Stated exercise 1 ::
In the excerpt on stability under the log barrier, what condition does Lemma 30 place on $\ell_{t}$?
Stated exercise 2 ::
Summarize the excerpt on stability under the log barrier in two sentences.

Source excerpt ::
══════════════════════════════
Using Lemma 30, we can bound stability-1 by $2\eta_{t}\sum_{i=1}^{K}p_{t,i}^{2}(\ell_{t,i}-m_{t,i}-x_{t})^{2}$ , and bound stability-2 by $2\eta_{t}\sum_{i=1}^{K}p_{t,i}^{2}b_{t,i}^{2}\leq\sum_{i=1}^{K}p_{t,i}b_{t,i}$ under the specified conditions. Collecting all terms and using the definition of $u^{\prime}$ finishes the proof. ∎

Lemma 30 (Stability under log barrier).

Let $\psi(p)=\frac{1}{\beta}\sum_{i}\ln\frac{1}{p_{i}}$ , and let $\ell_{t}\in\mathbb{R}^{K}$ be such that $\beta p_{i}\ell_{t,i}\geq-\frac{1}{2}$ . Then

\displaystyle\max_{p\in\Delta([K])}\left\{\langle p_{t}-p,\ell_{t}\rangle-D_{\psi}(p,p_{t})\right\}\leq\sum_{i}\beta p_{t,i}^{2}\ell_{t,i}^{2}.

Proof.

\displaystyle\max_{p\in\Delta([K])}\left\{\langle p_{t}-p,\ell_{t}\rangle-D_{\psi}(p,p_{t})\right\}\leq\max_{q\in\mathbb{R}^{K}_{+}}\left\{\langle p_{t}-q,\ell_{t}\rangle-D_{\psi}(q,p_{t})\right\}

Define $f(q)=\langle p_{t}-q,\ell_{t}\rangle-D_{\psi}(q,p_{t})$ . Let $q^{\star}$ be the solution in the last expression. Next, we verify that under the specified conditions, we have $\nabla f(q^{\star})=0$ . It suffices to show that there exists $q\in\mathbb{R}^{K}_{+}$ such that $\nabla f(q)=0$ since if such $q$ exists, then it must the maximizer of $f$ and thus $q^{\star}=q$ .

\displaystyle[\nabla f(q)]_{i}=-\ell_{t,i}-[\nabla\psi(q)]_{i}+[\nabla\psi(p_{t})]_{i}=-\ell_{t,i}+\frac{1}{\beta q_{i}}-\frac{1}{\beta p_{t,i}}

By the condition, we have $-\frac{1}{\beta p_{t,i}}-\ell_{t,i}<0$ for all $i$ . and so $\nabla f(q)=\mathbf{0}$ has solution in $\mathbb{R}_{+}$ , which is $q_{i}=\left(\frac{1}{p_{t,i}}+\eta_{t,i}\ell_{t,i}\right)^{-1}$ .

Therefore, $\nabla f(q^{\star})=-\ell_{t}-\nabla\psi_{t}(q^{\star})+\nabla\psi_{t}(p_{t})=0$ , and we have

\displaystyle\max_{q\in\mathbb{R}^{K}_{+}}\left\{\langle p_{t}-q,\ell_{t}\rangle-D_{\psi}(q,p_{t})\right\}=\langle p_{t}-q^{\star},\nabla\psi(p_{t})-\nabla\psi(q^{\star})\rangle-D_{\psi}(q^{\star},p_{t})=D_{\psi}(p_{t},q^{\star}).
══════════════════════════════
Excerpted records ::
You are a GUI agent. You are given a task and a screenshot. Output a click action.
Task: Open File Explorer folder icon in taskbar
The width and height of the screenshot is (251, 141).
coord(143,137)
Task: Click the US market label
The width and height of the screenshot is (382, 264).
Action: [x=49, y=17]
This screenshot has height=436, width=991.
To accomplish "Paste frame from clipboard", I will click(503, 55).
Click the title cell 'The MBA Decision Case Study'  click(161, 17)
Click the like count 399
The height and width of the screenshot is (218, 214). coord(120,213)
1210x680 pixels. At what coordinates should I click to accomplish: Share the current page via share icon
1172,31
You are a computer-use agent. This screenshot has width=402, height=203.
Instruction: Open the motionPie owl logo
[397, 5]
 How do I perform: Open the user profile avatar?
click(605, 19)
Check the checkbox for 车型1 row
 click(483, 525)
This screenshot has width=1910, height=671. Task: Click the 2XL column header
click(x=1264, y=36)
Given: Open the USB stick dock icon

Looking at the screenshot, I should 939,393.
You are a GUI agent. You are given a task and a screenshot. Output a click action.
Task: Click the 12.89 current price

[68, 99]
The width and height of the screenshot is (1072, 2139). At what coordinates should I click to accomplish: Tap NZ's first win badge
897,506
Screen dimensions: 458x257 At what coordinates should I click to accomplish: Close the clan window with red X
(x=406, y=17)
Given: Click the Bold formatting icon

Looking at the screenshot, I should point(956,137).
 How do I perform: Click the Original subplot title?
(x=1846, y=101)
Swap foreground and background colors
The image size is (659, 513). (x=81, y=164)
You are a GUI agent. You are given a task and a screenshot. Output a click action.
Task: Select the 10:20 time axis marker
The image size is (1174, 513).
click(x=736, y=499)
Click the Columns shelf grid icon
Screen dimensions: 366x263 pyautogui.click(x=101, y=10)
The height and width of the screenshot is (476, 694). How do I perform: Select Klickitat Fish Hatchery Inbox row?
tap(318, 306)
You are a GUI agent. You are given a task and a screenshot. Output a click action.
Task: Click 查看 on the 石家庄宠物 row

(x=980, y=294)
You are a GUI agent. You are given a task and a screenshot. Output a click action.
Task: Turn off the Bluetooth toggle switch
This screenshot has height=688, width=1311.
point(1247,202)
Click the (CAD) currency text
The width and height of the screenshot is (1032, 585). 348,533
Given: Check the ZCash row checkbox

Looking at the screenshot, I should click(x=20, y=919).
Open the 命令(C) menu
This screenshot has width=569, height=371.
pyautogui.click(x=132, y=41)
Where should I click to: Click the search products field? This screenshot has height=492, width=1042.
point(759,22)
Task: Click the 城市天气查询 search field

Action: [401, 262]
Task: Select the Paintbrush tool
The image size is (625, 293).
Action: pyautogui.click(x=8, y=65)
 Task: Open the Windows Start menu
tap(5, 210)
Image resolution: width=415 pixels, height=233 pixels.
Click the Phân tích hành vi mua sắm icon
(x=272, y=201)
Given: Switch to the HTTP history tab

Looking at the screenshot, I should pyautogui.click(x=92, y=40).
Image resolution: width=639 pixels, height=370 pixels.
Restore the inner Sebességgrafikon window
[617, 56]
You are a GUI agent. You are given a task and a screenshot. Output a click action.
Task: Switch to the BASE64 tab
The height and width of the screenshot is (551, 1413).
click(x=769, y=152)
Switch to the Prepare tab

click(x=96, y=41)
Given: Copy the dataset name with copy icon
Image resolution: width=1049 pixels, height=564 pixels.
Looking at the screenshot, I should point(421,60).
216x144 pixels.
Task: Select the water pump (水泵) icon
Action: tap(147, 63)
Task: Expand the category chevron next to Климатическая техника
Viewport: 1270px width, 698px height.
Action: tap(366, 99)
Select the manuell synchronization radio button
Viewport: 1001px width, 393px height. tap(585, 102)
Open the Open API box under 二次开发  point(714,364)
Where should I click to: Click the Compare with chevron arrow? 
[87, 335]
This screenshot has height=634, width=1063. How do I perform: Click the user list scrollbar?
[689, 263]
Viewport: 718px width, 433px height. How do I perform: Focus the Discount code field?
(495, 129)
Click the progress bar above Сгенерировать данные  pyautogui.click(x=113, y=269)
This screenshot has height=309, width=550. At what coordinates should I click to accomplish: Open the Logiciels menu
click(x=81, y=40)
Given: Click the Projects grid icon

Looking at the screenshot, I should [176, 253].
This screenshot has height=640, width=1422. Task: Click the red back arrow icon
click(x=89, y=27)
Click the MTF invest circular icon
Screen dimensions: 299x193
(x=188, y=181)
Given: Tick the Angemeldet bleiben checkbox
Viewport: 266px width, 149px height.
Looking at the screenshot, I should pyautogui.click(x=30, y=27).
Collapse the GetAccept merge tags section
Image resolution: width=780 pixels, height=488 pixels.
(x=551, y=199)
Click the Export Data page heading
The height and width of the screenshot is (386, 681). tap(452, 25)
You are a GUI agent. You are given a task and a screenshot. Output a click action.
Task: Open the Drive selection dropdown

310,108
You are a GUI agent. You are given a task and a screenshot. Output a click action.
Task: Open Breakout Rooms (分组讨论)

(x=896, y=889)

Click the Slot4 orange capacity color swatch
══════════════════════════════
Complete response 1 ::
$\beta p_{i}\ell_{t,i}\geq-\frac{1}{2}$

Complete response 2 ::
The excerpt completes a proof by using Lemma 30 to bound two stability terms. It then states Lemma 30, which bounds $\max_{p\in\Delta([K])}\{\langle p_{t}-p,\ell_{t}\rangle-D_{\psi}(p,p_{t})\}$ by $\sum_{i}\beta p_{t,i}^{2}\ell_{t,i}^{2}$ for the log barrier $\psi$ when $\beta p_{i}\ell_{t,i}\geq-\frac{1}{2}$, and proves it by relaxing the maximization to $\mathbb{R}^{K}_{+}$, showing that the gradient vanishes at a positive point, and identifying the relaxed maximum as $D_{\psi}(p_{t},q^{\star})$.